- Theatrical release poster
- Directed by: Gregory Jacobs
- Screenplay by: Gregory Jacobs Sam Lowry
- Based on: Nueve reinas by Fabián Bielinsky
- Produced by: George Clooney; Gregory Jacobs; Steven Soderbergh;
- Starring: John C. Reilly; Diego Luna; Maggie Gyllenhaal;
- Cinematography: Chris Menges
- Edited by: Stephen Mirrione
- Music by: Alex Wurman
- Production company: Section Eight Productions
- Distributed by: Warner Independent Pictures
- Release date: September 10, 2004;
- Running time: 87 minutes
- Countries: United States Argentina
- Language: English

= Criminal (2004 film) =

Criminal is a 2004 American crime drama film co-written and directed by Gregory Jacobs and a remake of the Argentine film Nine Queens (2000). It stars John C. Reilly, Diego Luna, Maggie Gyllenhaal, and Maeve Quinlan. The film is a production of Section Eight, the production company of Steven Soderbergh and George Clooney.

==Plot==
Richard Gaddis is a small-time crook with a penchant for con games. To hook marks, he acts and dresses like a well-to-do businessman, believing that one must look like a professional in order to be a successful conman.

Gaddis is searching for a new partner with whom he can perform more sophisticated cons. He discovers Rodrigo after he sees the young man playing some minor con games in a casino-bar. When Rodrigo is caught, Gaddis acts the part of a vice officer to save him from being arrested. Rodrigo's contribution is a face and naive manner so trustable that he is able to con anyone, while Richard is both completely unprincipled and clever. After several small tests to determine Rodrigo's trustworthiness, he suggests a partnership, to which Rodrigo quickly agrees.

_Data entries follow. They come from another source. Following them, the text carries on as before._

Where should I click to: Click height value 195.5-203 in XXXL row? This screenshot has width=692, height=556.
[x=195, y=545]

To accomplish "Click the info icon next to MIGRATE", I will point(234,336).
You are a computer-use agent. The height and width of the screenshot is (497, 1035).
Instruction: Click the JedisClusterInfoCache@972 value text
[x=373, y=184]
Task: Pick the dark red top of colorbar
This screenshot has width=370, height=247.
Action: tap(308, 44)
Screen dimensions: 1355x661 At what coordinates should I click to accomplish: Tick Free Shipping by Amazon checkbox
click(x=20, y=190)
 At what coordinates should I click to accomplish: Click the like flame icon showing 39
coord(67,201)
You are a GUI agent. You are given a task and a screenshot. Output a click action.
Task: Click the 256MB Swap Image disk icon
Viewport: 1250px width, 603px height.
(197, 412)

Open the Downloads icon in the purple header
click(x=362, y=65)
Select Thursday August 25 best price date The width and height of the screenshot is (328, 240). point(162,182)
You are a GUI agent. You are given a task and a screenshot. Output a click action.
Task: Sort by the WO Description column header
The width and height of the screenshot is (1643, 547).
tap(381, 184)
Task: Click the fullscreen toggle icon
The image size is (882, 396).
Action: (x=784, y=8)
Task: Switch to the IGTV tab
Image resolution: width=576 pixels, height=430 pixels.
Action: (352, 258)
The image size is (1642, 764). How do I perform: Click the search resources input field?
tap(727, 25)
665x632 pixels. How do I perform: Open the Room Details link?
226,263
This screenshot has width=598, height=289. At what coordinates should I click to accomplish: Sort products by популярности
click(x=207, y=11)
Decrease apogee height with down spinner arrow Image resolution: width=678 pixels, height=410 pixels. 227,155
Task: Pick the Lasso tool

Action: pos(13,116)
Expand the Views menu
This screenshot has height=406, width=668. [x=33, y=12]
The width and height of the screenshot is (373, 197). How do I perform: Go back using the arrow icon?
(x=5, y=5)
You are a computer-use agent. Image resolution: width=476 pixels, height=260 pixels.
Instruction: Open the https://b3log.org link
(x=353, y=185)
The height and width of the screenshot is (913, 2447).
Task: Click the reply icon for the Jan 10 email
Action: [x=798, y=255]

Although Rodrigo distrusts Richard greatly, he agrees to partner him on a gigantic scam, provided he gets a percentage of the money gained to help his ailing father, who is in trouble because of his gambling debts. Richard accepts, and they plan to sell a fraudulent version of a silver certificate currency note to William Hannigan, a rich collector who is in town.

When Hannigan takes a fancy to the uptight Valerie, Gaddis' sister who is a concierge at a hotel, Gaddis is forced to pull her into the scam, the price of which is Richard's admission to their brother Michael that he has cheated him out of his share of their inheritance. The plot twists constantly as each of the characters becomes more deeply invested in the scam, and the ever-deceitful Richard tries to cheat Rodrigo, Valerie and Michael out of their share of the take.

In a twist ending, it is revealed that all the major players involved, including Rodrigo and Hannigan, were playing a "confidence game" against Gaddis from the very beginning, so that Valerie and Michael could rightfully take their share of their inheritance.

==Production==
=== Adaptation ===
Criminal is based on the Argentine classic crime film Nine Queens (2000), directed by Fabián Bielinsky. The original story has also been adapted in Hindi as Bluffmaster! (2005), and in Malayalam as Gulumaal: The Escape (2009).

==Reception==
 Metacritic, which uses a weighted average, assigned the a score of 61 out of 100, based on 35 critics, indicating "generally favorable" reviews.